Soft, juicy and cheap. That’s how I remember Romanian pinot noir. It was one of the best bargains on the shelf when I was a student in the 1980s.
Now after many years in the doldrums, Romania is once again on the wine map, and offering sweet deals.
Since Romanian wine’s golden era in the 1980s, the bloody revolution of 1989 and subsequent economic turmoil left many of its vines neglected.
It is only now finding its feet, having taken years to return vineyards to their rightful owners after communism – and there are a lot of vineyards. Romania is Europe’s fifth largest wine producer, currently with a staggering 174,000 hectares.
The annual e42.5 million of EU funds, which flooded in from 2009 to 2013 to revitalise wine regions are starting to bear fruit. The Eurozone’s economic downturn combined with a slump in domestic consumption of 20 per cent, means Romanian vintners are keen to get UK drinkers enjoying their wines again. The main hurdle is stiff competition from New World countries – and when it comes to Romania’s calling card – pinot noir – it is Chile they need to compete against in price and quality.
Romania is not another lookalike-New World country, but can it offer something different? Its continental climate, with hot summers and cold winters, is moderated by the Black Sea in the east and the high Carpathian mountains.

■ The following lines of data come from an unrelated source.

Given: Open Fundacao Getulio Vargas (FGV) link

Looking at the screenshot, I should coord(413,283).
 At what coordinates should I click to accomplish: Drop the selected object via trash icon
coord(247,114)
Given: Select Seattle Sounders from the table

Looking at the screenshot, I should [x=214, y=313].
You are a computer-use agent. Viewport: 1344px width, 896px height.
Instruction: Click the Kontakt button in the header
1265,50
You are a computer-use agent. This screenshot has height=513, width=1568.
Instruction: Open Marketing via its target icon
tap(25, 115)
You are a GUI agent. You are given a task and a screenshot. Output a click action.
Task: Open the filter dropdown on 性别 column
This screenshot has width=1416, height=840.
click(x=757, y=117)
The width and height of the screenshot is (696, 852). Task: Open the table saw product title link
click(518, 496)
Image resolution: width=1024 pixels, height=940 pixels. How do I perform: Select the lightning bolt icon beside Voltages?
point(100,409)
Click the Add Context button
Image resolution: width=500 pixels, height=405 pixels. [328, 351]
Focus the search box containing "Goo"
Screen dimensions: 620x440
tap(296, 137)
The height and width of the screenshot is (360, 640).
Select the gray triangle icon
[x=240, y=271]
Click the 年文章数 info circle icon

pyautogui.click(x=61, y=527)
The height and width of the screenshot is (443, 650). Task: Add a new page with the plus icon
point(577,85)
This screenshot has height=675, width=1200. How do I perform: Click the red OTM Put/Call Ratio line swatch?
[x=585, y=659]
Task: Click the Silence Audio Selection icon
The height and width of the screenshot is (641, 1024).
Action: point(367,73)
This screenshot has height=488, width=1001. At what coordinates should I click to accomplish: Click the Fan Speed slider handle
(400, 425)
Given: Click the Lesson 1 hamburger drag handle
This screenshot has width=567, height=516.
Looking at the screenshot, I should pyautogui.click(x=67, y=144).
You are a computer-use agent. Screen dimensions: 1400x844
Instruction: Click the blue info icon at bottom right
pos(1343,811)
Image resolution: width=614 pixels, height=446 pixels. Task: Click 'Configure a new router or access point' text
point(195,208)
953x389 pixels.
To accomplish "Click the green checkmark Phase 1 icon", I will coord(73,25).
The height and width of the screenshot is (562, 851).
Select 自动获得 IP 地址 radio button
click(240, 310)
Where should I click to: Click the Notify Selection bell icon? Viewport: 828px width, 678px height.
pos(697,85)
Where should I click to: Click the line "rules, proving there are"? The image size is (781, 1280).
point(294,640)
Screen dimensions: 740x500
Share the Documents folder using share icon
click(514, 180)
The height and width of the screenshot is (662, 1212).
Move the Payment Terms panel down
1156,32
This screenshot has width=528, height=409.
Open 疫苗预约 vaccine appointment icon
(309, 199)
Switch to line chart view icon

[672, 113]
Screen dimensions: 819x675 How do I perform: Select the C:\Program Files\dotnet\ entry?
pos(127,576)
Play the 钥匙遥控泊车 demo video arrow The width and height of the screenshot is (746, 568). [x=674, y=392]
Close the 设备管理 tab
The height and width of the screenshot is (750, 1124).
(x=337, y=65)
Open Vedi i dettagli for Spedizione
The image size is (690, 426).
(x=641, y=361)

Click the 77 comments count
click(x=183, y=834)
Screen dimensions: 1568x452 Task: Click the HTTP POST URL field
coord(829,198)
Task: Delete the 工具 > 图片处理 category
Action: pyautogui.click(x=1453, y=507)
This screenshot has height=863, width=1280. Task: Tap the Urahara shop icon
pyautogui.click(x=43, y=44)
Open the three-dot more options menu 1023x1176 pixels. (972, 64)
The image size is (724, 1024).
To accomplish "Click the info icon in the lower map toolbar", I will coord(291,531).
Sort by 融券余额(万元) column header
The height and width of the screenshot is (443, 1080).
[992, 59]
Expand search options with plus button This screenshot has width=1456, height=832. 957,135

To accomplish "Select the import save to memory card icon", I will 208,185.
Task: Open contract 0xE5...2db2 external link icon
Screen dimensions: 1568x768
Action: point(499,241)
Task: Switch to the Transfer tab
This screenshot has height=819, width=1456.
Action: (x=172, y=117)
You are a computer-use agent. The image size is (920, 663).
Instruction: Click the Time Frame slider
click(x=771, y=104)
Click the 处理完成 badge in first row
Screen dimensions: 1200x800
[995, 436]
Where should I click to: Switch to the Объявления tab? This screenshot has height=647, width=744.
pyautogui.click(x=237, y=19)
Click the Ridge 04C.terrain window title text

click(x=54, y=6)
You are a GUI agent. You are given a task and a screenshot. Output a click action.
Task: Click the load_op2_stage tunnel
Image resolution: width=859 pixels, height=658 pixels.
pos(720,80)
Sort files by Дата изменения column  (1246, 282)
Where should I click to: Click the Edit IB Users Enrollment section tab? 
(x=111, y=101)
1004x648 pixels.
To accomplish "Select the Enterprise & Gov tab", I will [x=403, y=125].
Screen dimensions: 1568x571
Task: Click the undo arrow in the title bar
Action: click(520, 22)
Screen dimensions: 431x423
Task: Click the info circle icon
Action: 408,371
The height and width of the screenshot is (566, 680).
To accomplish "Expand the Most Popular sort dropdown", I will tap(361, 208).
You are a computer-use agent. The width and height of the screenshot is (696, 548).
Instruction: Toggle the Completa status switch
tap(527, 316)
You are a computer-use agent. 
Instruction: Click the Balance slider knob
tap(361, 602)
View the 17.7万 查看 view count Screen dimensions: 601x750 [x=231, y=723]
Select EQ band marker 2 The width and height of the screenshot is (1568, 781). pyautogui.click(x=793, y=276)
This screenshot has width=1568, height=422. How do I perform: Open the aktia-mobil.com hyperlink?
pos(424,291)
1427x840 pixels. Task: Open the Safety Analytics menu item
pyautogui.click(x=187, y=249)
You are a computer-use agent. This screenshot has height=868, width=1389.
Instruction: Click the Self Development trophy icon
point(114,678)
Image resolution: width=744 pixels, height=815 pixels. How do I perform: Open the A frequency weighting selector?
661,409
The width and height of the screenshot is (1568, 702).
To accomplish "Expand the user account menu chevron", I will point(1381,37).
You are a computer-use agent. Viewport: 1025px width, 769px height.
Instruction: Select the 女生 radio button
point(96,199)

Vineyards do not get the same level of grape ripeness as in Maipo or Mendoza. Romanian wines are lighter in style, and some might find them too light after the onslaught of super-ripe New World fruit we are used to.
Culturally and linguistically Romania is very close to France. So it’s no surprise to find a host of grapes including sauvignon blanc and pinot gris for whites and pinot noir, merlot and cabernet sauvignon for reds.
However the key to Romania’s future could lie with its native grapes since it has a wine history dating back 5,000 years. Many never survived the onslaught of phylloxera in the 19th century, but white tamaioasa (Romanian muscat) and red feteasca neagra (aka the Black Maiden), grapes which make delightful wines, are being revived.
With vineyards all over the country, Romania can offer variety too. Moldova in the north-east has floral dry whites, while there are ripe succulent reds in Muntenia and Oltenia (Dealu Mare) on the south-facing slopes of the Carpathians – and sweet late harvested whites in Dobragea near the Black Sea. Romania’s two wine pioneers are both Englishmen. The late John Halewood from Merseyside spotted the potential of first Bulgarian, then Romanian wines. The Halewood Group has become the biggest importer of Romanian wines in the UK.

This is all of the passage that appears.